造園施工管理技士も対象!「技士補制度」はいつから?要件や変更点は?

国家資格の技士補制度とは

技士補制度とは新・担い手三法という法改正によって令和3年に施行されることが決まっている新しい制度です。

技士補は、主任技術者のうち職務に関連する知識や技能を持っている人材で、監理技術者の補佐を務められる資格です。

元々造園業界含む建設業界全般には色々な課題がありますが、技士補制度の創設は特に人材不足という課題に対応するための取り組みと言えます。

2014年に担い手三法と呼ばれる法が改正されました。担い手三法とは入契法と建設業法、品確法のことです。担い手三法の成果は見られたものの、相次ぐ自然災害などによる建設業界に求められるニーズの高さ、長時間労働問題、i-Constructionの導入など建設業界では課題が尽きません。

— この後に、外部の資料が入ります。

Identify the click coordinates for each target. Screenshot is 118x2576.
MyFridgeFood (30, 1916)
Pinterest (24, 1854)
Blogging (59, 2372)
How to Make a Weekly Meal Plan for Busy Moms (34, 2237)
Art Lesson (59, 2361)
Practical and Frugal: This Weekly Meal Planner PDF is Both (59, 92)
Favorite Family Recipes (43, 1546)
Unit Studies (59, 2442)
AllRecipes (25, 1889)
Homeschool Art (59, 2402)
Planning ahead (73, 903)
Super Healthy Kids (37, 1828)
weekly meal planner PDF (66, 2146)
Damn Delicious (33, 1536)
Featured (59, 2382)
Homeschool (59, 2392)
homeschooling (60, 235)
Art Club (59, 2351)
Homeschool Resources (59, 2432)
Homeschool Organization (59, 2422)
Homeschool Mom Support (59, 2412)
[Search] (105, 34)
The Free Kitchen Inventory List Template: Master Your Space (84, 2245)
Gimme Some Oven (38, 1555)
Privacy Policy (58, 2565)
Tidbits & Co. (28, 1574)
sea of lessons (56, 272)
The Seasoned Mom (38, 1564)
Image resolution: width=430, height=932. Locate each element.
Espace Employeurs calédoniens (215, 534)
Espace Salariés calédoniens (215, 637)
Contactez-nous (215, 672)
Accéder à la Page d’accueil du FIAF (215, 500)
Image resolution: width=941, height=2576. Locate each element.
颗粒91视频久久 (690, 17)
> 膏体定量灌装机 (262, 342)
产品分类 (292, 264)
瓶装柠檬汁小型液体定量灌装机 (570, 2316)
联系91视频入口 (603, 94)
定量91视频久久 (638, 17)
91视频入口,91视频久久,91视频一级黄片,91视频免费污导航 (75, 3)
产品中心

2019年に再び入契法と建設業法、品確法を改正したことで新・担い手三法と呼ばれるようになりました。この法改正で技士補制度を創設することによって技術者不足という課題の解決を図っています。

特に、高齢化で大量離職が懸念される建設業界の事情を鑑みて、若手人材の確保や育成、定着を見据えています。

さらには、技士補は施工管理技士にキャリアアップするための良い動機付けになるとも考えられています。

技士補制度で、試験制度が変更に

造園施工管理技士は業界で働くなら取得すべき資格の一つですが、今後在り方や試験が技士補制度によって大きく変わります。

既存の造園施工管理技士の資格試験は1級と2級があり、どちらの級も学科試験と実地試験の両方に合格する必要があります。

実地試験は不合格だったとしても翌年までは学科試験が免除されていましたが、2回連続で実地試験に不合格だった場合、学科試験から受験し直す必要がありました。

この検定制度では、実地試験に不合格だった場合に学科試験から再受験する人の割合は大幅に低くなるという傾向があり、これまで資格保有者を増やし人材不足を解消する上での課題と捉えられていました。

技士補制度の施行後は、学科試験と実地試験は試験内容が再編成されて一次検定と二次検定に名称が変わり、一次検定に合格するだけで技士補の資格を取得できるようになります。

一次検定と二次検定の両方に合格することで今までと同様に技士の資格を取得することが可能です。例えば、2級造園施工管理技士の一次検定に合格すると2級造園施工管理技士補、さらに2級造園施工管理技士二次検定に合格すると2級造園施工管理技士となります。

試験内容は、一次検定は施工技術の基礎知識や基礎能力、二次検定は施工技術のうち実務経験に基づく技術上の管理や指導監督に関連する知識や能力を測るものとなっています。

2級は17歳から受検できるので、2級技士補の資格は高校生でも取得可能で、造園業に就職したいという若者のモチベーションを高める効果も期待されています。

担当できる業務も変わる

技士補の創設で様々なことが変わっています。

まず、技士補資格によって受験資格要件が変わっています。現行では2級造園施工管理技士技術検定合格者が1級造園施工管理技士技術検定を受験するために必要な実務経験年数が条件として設けられていますが、技士補制度施行以降は2級二次検定の合格者は1級の一次検定を受検する際に実務経験を求められなくなります。

実務経験の条件がないことで、早く1級造園施工管理技士補の資格に挑戦することが可能です。(なお、1級造園施工管理二次検定の受検には実務経験が必要です)

1級造園施工管理技士補を取得することで仕事内容にも変化があります。技士補の資格があると監理技術者の補佐を務めることが認められるので、今までは監理技術者しか扱えなかった仕事に補佐として携われます。

監理技術者は、元請けとして総額4,000万円以上の大規模工事を契約する際に配置が義務付けられており、施工管理計画から現場の安全管理まで大事な仕事を担うことになる重要ポジションです。

ただ、施工管理技士の資格を取得しない限りはあくまでも補佐であるため、監理技術者の指導下にて働くことになります。

また、監理技術者の配置が必要な工事の中でも、請負金額が3,500万円以上の工事は監理技術者の専任配置が定められていましたが、技士補制度によって配置義務が緩和されます。

技士補を現場に専任で配置することで、監理技術者は複数現場での仕事が認められるようになります。

技士補は造園業界にとっても歓迎すべき資格ですが、造園施工管理技士資格の取得を目指している人にとっても資格が取得しやすくなり、最終的に施工管理技士資格を取得するまでモチベーションを保ちやすいメリットがあります。

再編成された試験内容の難易度は現行の試験と同程度ですが、技士補の創設で資格取得の難易度は下がります。

技士補は一次検定の合格だけで取得できることに加え、一次検定の合格に有効期限はなく、どんなに期間があいても一次検定を再受検することなく二次検定に望めるからです。

このように、技士補の創設では変更点が多くあるので最新の情報を得て資格取得の準備をしましょう。